Im 5. Kapitel, „Rückschlüsse“, werden für spät erkannte Hochbegabte einige Wege aufgezeigt, wie sie ihr Leben ändern können, so sie das wollen. García nennt Selbstcoaching (eine interessante Technik für jeden, nicht nur für Hochbegabte), eine Auszeit nehmen (Hape Kerkelings Buch, das hier zitiert wird, heißt „Ich bin dann mal weg“), ein Erfolgsteam bzw. einen Mentor suchen. Für spät erkannte Hochbegabte gebe es keine Förderungsprogramme, man muss sich also alles selbst zusammenbasteln. Dazu biete das Web 2.0 zahlreiche Möglichkeiten, so die Autorin.

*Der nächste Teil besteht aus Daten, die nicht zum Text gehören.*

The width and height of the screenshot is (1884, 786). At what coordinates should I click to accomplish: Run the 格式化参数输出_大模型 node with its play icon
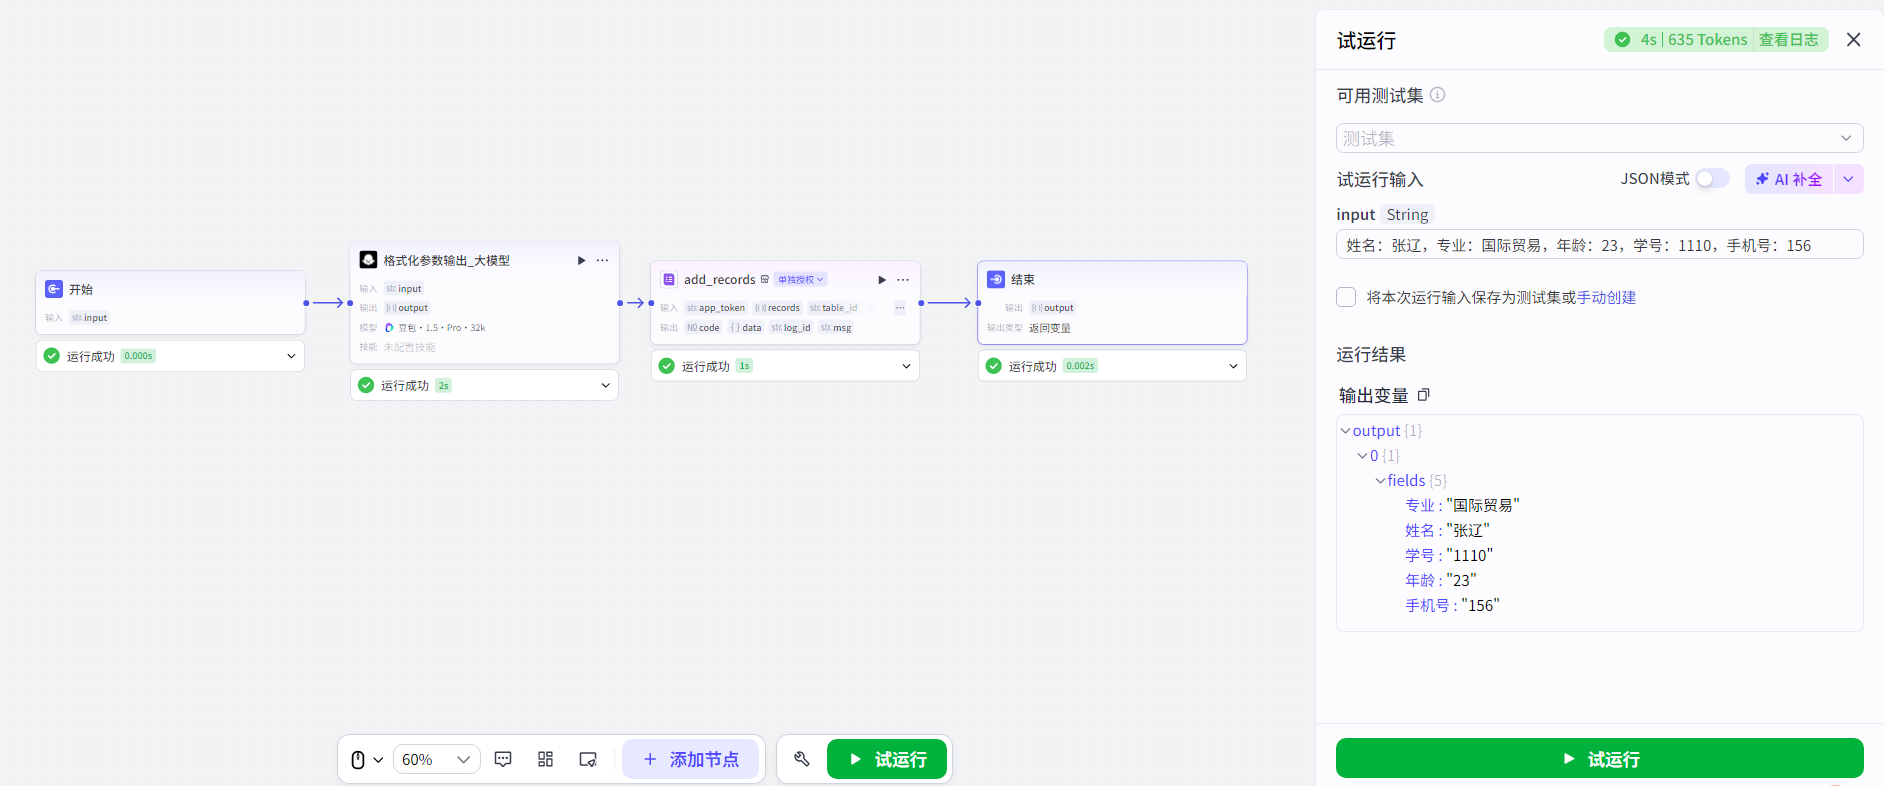click(x=581, y=260)
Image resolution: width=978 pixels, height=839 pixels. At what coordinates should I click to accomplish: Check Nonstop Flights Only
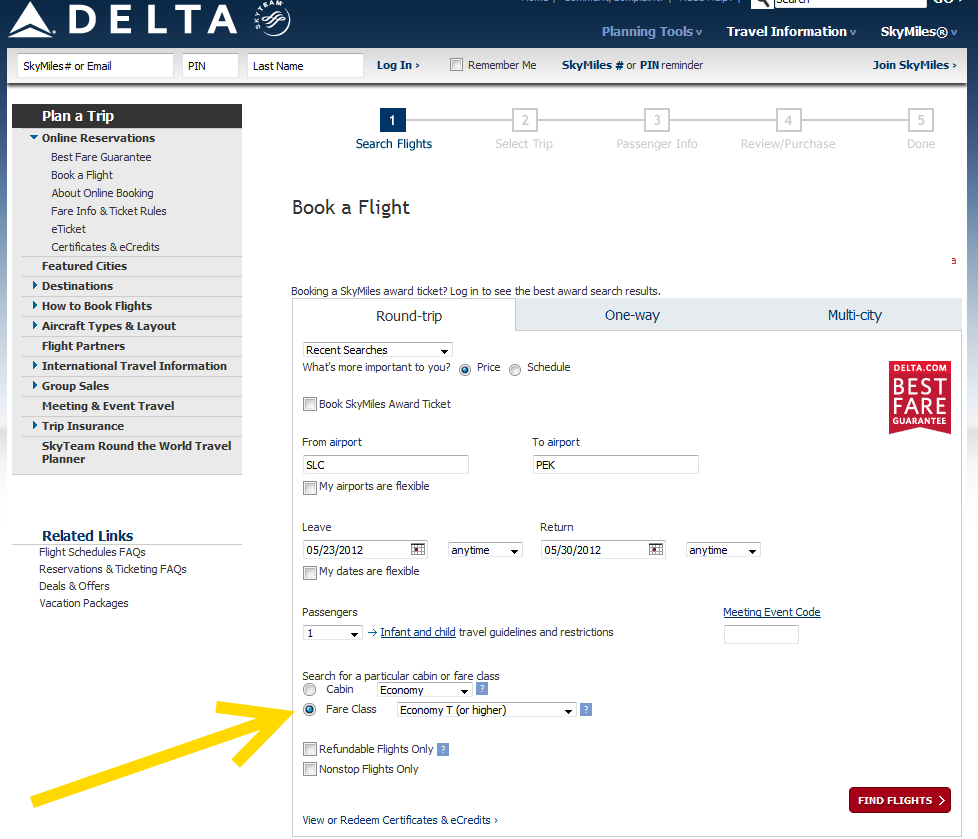click(310, 769)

Fazit: Ein sehr informatives Buch, das sich natürlich auch damit auseinandersetzt, wann man von Hochbegabung spricht, welche Arten es gibt, was die Gehirnforschung zu dem Thema zu sagen hat usw. Das Bild von dem Hund, der keine Katze ist, das aber erst spät mitbekommt, finde ich gut, nur wird es ein wenig zu sehr ausgereizt, der Vergleich hätte nicht in jedem Unterkapitel bemüht werden müssen. Ich denke, das Buch kann eine große Hilfe für spät erkannte Hochbegabte sein. Es wurde in Eigenregie bei BoD veröffentlicht, da Verlage, die die Autorin kontaktierte, die Zielgruppe als „zu klein“ ansahen. Was zu beweisen wäre …
Zum Schluss noch ein Schmankerl aus dem Buch: Auf der Website des Mensa e.V. gibt es einen Online-Kurztest, in dessen Auswertung man erfährt, ob ein „richtiger“ IQ-Test sinnvoll wäre. ;-)
Manon García: Sind Sie noch Katze oder schon Hund?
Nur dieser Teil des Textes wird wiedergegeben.